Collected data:
= = =
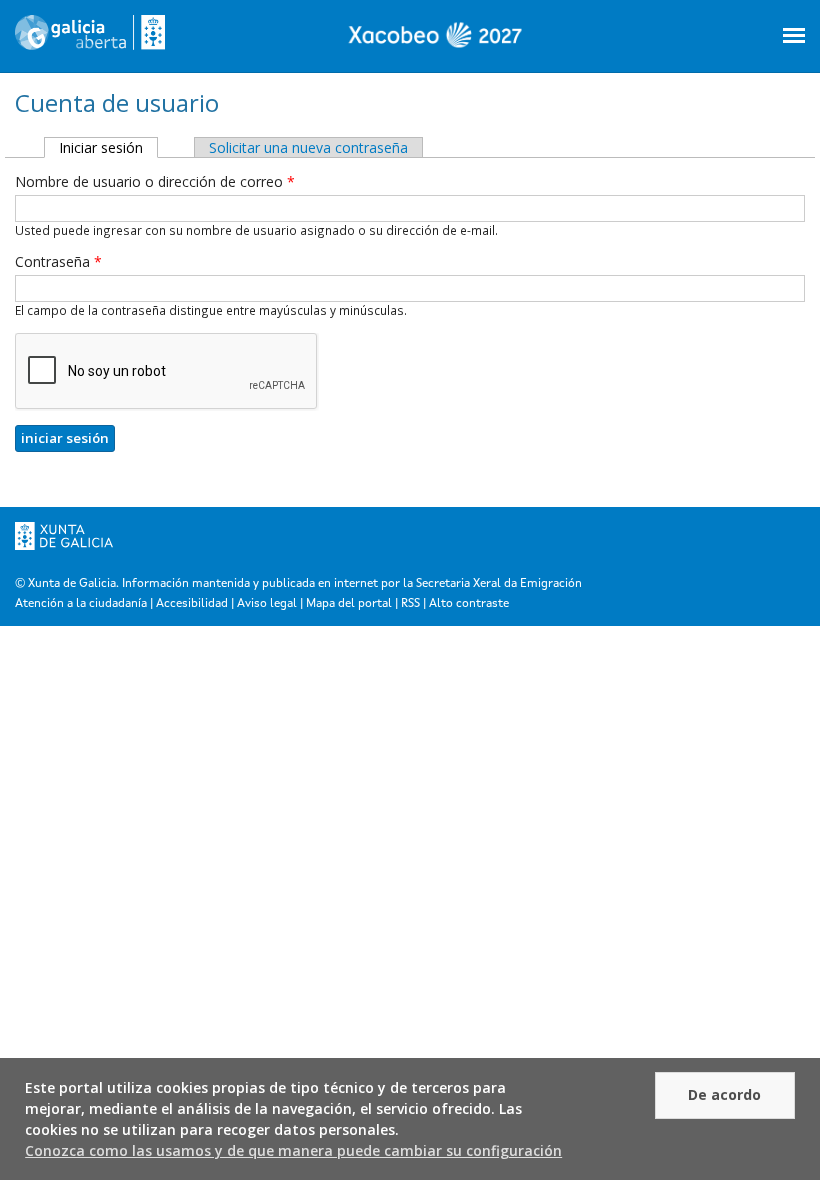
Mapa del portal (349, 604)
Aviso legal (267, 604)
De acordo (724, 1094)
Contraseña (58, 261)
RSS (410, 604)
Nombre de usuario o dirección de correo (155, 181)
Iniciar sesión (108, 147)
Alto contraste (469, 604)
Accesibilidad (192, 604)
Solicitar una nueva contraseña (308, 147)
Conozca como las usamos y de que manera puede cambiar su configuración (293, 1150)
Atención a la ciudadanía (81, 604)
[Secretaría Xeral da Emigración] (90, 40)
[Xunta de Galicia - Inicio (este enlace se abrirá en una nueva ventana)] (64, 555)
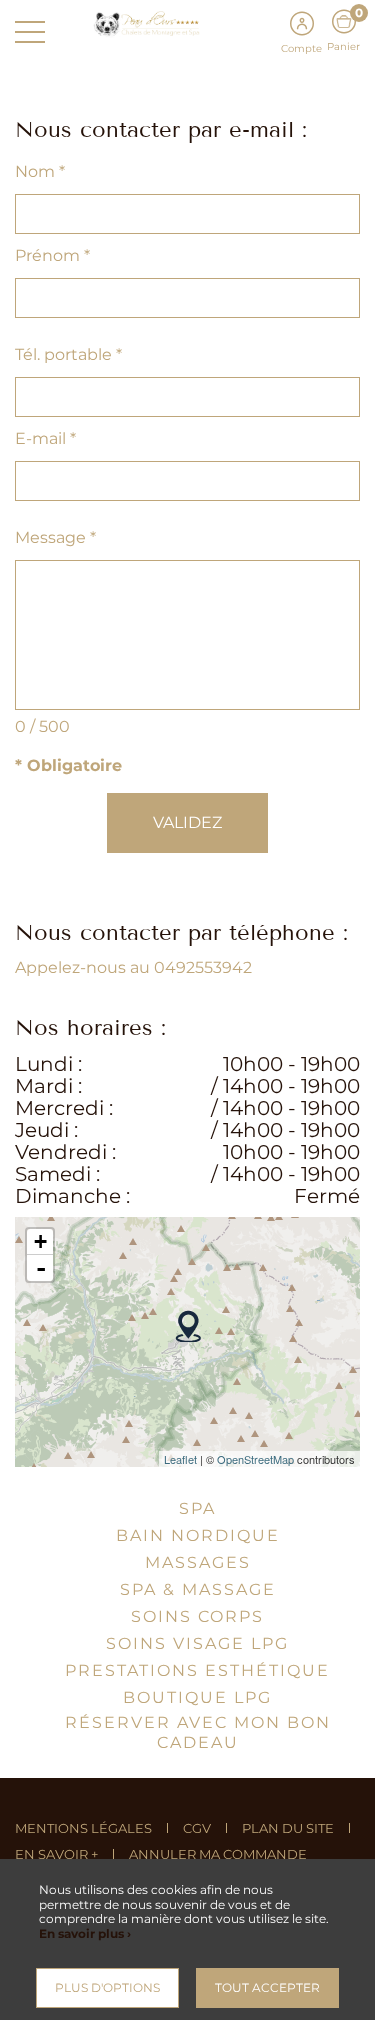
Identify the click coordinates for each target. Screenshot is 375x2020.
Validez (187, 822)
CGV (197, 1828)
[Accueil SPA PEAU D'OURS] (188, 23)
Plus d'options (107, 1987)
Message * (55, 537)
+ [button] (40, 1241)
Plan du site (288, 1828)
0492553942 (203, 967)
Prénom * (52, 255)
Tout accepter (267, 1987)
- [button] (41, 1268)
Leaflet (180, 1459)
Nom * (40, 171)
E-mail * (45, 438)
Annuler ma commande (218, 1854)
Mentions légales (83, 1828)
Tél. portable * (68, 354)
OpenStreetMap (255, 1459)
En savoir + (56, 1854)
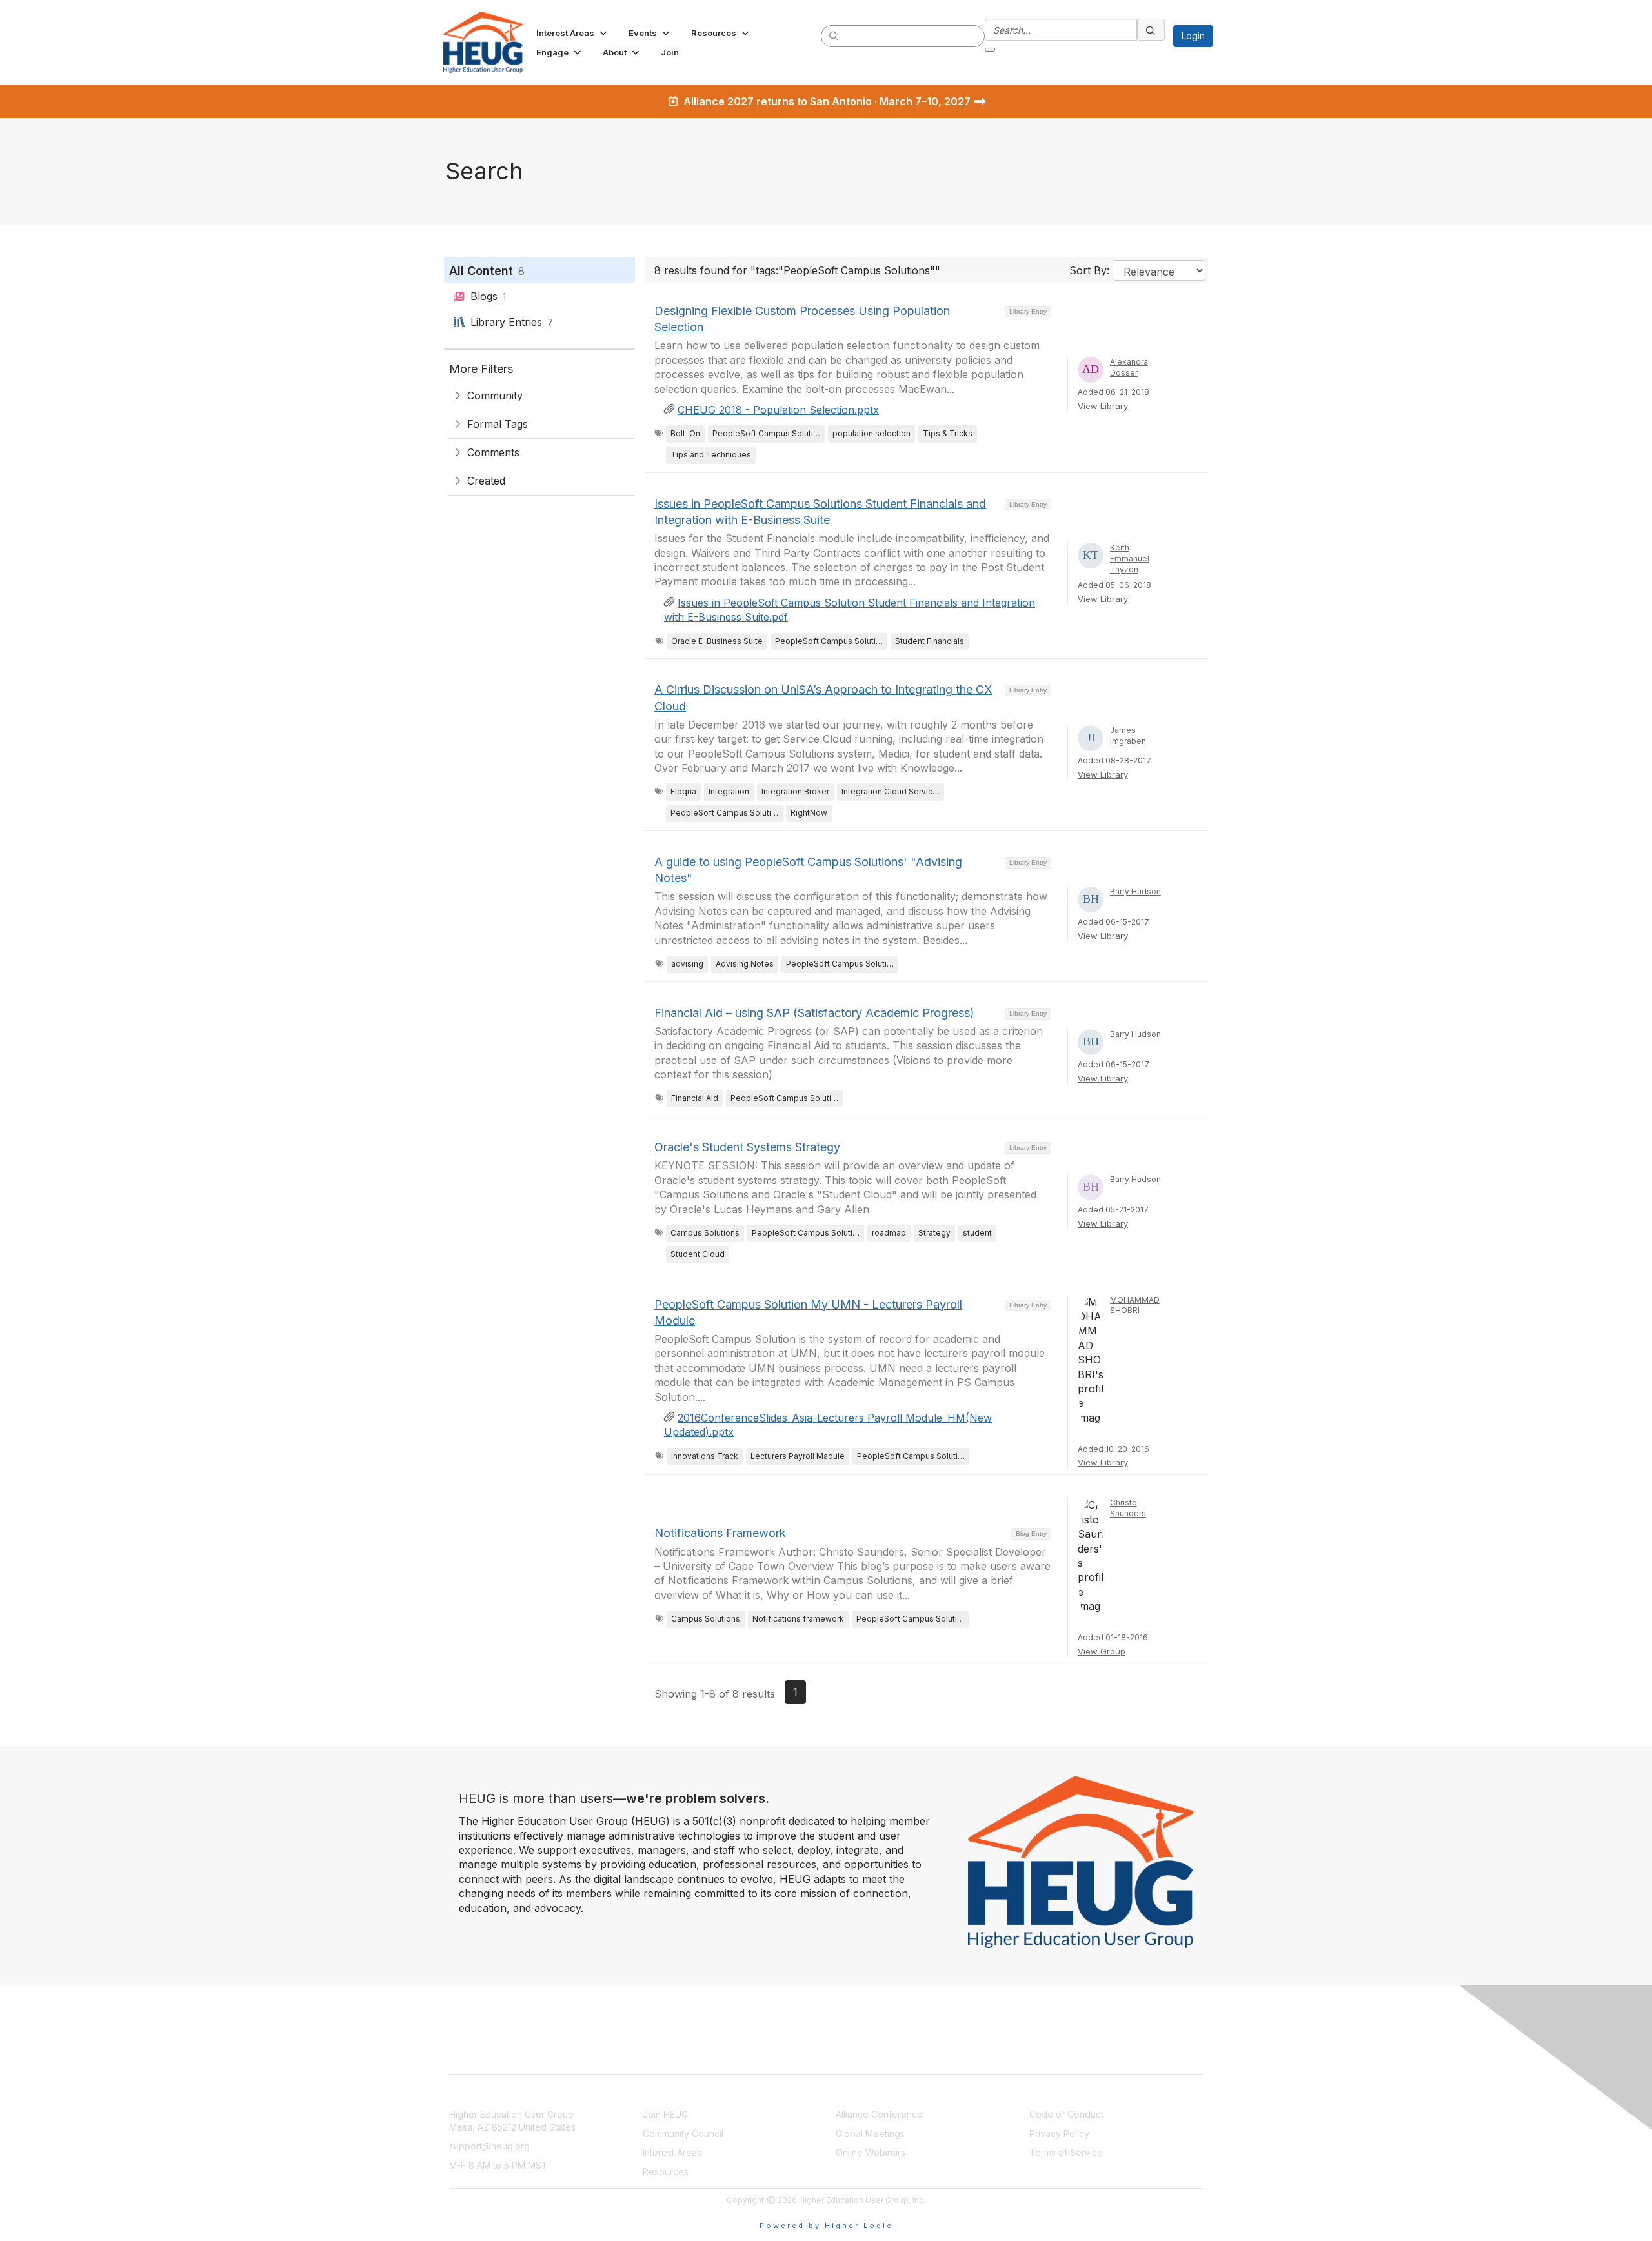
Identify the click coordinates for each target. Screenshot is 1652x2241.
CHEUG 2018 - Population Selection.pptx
= = =
What the task asks:
Every line in the data above that contains the word "click" should be copied.

Response below:
Identify the click coordinates for each target. Screenshot is 375x2020.
Identify the click coordinates for each target. Screenshot is 1652x2241.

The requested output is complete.